Con quali occhi un fotografo già famoso poteva guardare la guerra e lo sbarco alleato in Sicilia?
Con quali occhi fissare una popolazione già povera e piegata dalle privazioni, dalla miseria, dalle bombe?
Forse l’obiettivo non era certo mosso da pietà e da commiserazione, cioè da un autentico slancio umano; più probabilmente a scattare era la curiosità, autentica curiosità per una popolazione accasciata su se stessa, già vinta e stremata da una sofferenza lontana, ancestrale.

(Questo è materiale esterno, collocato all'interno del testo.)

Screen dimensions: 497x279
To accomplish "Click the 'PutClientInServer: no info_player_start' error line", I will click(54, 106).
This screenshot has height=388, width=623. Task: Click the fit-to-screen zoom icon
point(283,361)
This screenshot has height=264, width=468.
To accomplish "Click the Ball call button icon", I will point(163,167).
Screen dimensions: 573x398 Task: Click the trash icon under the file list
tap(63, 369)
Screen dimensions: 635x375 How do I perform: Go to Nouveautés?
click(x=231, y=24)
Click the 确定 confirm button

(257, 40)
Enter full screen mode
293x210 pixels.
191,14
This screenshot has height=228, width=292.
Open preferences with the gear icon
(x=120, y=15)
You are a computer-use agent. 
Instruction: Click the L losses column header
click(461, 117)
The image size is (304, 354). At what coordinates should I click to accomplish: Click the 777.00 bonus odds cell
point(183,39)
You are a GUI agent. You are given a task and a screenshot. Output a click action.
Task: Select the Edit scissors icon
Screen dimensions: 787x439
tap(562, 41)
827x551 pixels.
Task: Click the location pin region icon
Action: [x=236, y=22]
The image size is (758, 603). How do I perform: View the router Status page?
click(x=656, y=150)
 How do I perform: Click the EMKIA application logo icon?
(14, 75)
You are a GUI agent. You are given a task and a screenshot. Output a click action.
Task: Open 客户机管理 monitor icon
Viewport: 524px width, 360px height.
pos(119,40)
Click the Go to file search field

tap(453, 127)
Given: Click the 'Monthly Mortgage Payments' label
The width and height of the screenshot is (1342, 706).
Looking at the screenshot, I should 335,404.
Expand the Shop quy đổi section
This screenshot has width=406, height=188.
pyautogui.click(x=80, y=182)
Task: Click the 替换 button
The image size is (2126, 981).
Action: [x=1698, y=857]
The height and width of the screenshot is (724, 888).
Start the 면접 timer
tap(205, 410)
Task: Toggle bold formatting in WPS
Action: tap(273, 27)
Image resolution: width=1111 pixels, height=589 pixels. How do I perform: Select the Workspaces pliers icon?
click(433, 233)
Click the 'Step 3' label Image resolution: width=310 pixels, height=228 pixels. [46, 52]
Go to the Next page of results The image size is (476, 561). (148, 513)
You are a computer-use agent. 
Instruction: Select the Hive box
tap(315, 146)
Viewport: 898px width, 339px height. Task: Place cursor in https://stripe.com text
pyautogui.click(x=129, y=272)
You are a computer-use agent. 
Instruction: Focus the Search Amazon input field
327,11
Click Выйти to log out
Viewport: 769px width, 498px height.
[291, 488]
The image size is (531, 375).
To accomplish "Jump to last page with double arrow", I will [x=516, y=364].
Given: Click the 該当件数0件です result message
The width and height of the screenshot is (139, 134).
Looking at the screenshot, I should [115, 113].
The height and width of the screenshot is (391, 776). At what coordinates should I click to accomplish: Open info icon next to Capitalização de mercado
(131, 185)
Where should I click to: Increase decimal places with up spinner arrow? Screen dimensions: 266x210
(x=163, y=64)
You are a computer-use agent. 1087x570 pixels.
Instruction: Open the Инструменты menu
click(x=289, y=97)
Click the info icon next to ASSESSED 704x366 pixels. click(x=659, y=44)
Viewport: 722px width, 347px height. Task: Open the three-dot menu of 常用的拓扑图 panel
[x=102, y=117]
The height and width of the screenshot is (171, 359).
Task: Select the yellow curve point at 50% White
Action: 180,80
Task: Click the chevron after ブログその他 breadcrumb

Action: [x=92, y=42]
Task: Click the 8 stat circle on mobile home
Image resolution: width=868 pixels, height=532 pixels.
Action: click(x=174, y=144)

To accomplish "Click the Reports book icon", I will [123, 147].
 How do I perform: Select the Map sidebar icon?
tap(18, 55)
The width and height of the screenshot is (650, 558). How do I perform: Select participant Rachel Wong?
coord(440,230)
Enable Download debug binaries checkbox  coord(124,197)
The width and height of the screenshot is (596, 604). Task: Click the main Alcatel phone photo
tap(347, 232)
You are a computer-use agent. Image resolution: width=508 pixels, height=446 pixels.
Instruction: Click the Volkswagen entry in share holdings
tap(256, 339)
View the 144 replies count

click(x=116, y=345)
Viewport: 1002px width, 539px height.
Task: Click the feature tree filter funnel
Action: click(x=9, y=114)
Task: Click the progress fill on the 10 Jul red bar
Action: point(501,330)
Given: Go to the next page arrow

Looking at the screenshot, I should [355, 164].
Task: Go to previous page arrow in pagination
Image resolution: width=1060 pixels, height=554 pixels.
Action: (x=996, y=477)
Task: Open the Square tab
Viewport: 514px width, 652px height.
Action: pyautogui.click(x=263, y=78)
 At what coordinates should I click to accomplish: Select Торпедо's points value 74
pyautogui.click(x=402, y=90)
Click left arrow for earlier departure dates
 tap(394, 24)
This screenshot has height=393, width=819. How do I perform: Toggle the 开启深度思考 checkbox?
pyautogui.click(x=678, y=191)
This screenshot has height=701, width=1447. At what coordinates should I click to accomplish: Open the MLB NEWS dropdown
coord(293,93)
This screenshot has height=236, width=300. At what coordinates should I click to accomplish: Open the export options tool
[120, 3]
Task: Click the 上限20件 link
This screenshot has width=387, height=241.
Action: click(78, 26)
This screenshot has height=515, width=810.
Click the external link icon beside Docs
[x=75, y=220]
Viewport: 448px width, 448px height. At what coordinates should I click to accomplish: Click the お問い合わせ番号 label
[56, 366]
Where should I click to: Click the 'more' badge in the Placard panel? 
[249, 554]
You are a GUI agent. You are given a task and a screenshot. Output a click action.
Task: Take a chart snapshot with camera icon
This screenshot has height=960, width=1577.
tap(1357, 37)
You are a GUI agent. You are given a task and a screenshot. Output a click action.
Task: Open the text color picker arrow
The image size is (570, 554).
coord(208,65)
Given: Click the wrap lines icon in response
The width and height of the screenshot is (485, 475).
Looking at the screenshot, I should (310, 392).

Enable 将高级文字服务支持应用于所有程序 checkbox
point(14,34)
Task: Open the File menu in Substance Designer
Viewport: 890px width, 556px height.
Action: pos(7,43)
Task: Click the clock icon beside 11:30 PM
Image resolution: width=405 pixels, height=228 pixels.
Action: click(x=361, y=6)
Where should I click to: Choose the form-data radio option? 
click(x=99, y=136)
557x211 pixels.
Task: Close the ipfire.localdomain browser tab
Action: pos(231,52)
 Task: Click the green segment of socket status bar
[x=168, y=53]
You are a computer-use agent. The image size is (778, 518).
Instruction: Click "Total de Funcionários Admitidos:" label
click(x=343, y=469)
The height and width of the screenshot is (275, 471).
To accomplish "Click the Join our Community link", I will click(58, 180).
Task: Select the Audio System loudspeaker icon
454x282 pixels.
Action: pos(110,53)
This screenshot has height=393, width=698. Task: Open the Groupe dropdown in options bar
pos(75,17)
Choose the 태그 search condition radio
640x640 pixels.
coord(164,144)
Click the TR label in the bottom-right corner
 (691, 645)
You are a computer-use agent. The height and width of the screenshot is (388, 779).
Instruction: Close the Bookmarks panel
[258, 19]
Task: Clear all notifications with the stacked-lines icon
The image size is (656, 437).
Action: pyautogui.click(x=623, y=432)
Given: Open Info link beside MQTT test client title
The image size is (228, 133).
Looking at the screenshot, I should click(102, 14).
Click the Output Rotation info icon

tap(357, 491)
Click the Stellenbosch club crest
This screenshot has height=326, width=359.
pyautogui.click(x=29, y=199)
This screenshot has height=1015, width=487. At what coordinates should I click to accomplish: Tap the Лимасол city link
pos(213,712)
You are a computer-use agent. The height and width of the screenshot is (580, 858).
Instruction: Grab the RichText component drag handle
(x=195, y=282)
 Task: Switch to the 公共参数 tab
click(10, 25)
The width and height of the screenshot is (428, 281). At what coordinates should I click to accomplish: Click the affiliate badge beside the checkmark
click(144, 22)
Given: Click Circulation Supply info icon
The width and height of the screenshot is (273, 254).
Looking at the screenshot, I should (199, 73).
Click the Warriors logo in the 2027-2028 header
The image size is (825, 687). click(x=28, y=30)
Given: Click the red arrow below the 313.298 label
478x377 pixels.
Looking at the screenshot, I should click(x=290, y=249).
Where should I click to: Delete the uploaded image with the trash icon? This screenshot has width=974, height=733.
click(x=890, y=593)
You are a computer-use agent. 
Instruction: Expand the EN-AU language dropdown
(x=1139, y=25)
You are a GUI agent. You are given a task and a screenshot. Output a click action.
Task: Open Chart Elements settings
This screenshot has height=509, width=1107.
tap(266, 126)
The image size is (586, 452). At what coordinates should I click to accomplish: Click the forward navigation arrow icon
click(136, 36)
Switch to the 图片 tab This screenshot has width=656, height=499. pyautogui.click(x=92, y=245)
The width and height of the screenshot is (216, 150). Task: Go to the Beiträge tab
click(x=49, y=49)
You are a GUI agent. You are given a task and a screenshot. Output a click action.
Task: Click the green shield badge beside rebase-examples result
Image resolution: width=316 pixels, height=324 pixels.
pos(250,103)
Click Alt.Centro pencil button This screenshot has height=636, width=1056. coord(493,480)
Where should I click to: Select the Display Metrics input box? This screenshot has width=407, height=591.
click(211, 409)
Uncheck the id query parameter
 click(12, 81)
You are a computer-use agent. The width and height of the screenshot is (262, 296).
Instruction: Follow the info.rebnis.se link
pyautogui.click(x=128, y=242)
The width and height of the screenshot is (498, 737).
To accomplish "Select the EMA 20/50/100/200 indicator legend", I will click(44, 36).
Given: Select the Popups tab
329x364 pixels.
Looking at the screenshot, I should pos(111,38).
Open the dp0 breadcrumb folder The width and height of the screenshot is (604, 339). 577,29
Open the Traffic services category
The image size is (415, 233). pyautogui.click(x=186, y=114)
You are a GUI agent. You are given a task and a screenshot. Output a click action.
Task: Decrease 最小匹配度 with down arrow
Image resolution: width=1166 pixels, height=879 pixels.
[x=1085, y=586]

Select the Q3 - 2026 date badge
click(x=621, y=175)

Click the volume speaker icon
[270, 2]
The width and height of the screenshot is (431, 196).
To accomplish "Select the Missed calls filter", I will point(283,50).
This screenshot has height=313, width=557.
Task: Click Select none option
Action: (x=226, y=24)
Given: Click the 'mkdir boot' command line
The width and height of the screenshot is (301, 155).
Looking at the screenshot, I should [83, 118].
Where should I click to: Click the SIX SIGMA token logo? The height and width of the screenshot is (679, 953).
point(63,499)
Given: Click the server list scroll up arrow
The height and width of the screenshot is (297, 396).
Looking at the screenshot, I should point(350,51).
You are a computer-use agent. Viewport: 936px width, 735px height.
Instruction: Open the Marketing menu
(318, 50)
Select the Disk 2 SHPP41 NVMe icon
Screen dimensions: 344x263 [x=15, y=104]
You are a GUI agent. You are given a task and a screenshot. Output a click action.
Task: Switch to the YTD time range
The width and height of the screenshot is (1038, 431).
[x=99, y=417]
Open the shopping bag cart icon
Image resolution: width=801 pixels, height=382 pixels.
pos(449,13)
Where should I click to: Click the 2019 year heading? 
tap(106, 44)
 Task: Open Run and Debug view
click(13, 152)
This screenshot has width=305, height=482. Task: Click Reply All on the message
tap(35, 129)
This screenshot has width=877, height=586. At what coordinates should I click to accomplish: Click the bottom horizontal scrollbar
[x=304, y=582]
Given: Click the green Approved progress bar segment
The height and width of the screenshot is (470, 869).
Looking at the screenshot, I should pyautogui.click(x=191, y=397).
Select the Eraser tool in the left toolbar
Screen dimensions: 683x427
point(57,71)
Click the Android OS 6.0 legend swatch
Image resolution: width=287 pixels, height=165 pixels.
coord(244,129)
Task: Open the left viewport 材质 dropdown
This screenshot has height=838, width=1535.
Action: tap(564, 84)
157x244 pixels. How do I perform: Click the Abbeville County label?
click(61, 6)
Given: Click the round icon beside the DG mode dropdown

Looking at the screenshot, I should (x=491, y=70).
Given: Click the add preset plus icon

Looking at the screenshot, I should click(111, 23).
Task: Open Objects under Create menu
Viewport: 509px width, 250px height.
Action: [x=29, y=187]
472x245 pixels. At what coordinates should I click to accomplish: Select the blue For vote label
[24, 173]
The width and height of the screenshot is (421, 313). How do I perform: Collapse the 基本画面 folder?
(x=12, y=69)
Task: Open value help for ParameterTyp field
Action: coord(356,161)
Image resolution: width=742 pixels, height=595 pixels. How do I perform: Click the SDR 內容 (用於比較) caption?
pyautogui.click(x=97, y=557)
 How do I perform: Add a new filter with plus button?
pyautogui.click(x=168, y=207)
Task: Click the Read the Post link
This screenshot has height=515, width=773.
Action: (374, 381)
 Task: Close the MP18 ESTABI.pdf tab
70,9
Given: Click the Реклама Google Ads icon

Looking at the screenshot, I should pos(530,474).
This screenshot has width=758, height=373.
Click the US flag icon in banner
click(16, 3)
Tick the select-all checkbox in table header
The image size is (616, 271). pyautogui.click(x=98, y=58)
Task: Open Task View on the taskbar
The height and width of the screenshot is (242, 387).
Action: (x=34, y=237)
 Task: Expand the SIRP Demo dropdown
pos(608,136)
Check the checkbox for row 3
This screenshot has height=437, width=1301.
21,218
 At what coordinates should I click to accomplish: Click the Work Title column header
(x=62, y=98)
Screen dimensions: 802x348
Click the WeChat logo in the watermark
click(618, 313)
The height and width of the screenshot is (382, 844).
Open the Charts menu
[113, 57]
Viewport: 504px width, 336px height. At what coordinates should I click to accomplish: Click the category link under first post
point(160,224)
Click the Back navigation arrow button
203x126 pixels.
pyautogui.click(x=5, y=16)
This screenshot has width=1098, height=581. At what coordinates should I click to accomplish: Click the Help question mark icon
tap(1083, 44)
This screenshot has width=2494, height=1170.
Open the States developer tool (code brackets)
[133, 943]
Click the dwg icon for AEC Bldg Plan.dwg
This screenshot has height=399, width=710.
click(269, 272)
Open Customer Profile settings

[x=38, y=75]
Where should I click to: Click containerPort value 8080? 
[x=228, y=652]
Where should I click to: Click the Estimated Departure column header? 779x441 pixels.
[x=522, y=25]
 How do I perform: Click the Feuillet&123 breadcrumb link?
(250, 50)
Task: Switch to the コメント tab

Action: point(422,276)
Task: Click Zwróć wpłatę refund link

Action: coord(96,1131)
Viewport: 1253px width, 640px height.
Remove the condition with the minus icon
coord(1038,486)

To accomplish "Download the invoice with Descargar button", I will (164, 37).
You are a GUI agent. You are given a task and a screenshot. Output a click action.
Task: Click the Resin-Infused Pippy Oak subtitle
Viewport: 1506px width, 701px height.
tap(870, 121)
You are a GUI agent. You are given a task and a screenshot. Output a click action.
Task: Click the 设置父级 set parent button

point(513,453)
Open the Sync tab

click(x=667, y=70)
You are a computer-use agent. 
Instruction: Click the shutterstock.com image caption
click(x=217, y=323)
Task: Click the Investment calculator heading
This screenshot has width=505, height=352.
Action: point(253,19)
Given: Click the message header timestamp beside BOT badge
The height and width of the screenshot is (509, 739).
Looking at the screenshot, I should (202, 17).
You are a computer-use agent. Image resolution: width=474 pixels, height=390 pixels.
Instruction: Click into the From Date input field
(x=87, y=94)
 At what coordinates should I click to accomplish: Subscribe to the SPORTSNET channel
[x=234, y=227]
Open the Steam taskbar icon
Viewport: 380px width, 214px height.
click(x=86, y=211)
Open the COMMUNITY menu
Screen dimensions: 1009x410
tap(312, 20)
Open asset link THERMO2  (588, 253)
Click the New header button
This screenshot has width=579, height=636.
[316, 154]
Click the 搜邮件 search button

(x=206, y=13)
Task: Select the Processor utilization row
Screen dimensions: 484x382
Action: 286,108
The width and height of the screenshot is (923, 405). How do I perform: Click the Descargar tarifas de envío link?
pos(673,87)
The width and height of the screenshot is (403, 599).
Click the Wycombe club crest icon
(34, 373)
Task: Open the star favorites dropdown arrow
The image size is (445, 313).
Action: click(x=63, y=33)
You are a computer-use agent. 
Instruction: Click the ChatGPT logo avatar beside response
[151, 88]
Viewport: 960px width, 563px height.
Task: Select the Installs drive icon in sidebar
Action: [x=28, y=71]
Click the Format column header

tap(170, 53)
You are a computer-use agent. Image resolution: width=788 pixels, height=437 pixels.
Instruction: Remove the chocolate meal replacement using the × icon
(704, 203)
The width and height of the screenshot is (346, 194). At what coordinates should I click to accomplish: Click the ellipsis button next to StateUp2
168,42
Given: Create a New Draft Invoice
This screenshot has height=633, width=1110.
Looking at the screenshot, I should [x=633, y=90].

Così l’aerea terra di Troina ci ha accolto, con una retrospettiva fotografica, un reportage su un pezzo di storia sepolta nella memoria e nel tempo, lampi e macerie di una guerra distante. Terribili bagliori che ci hanno raccontato di come in fondo l’uomo non impari mai a vivere in pace e in accordo con la Terra, la Vita e con la propria coscienza.
Tale drammatica premessa ci ha come costretto a cercar rifugio in un luogo fortunoso e marginale dopo essere stati costretti dagli eventi a sfollare da diversi spazi pubblici.
Tuttavia, mai un così casuale posto, accidentato ricovero digradante, fu più metaforico e adatto al nostro dire, al nostro continuo cercar equilibrio per non cadere, per non inciampare nella parola e nella trama, noi reduci e lettori nell'alta terra troinese.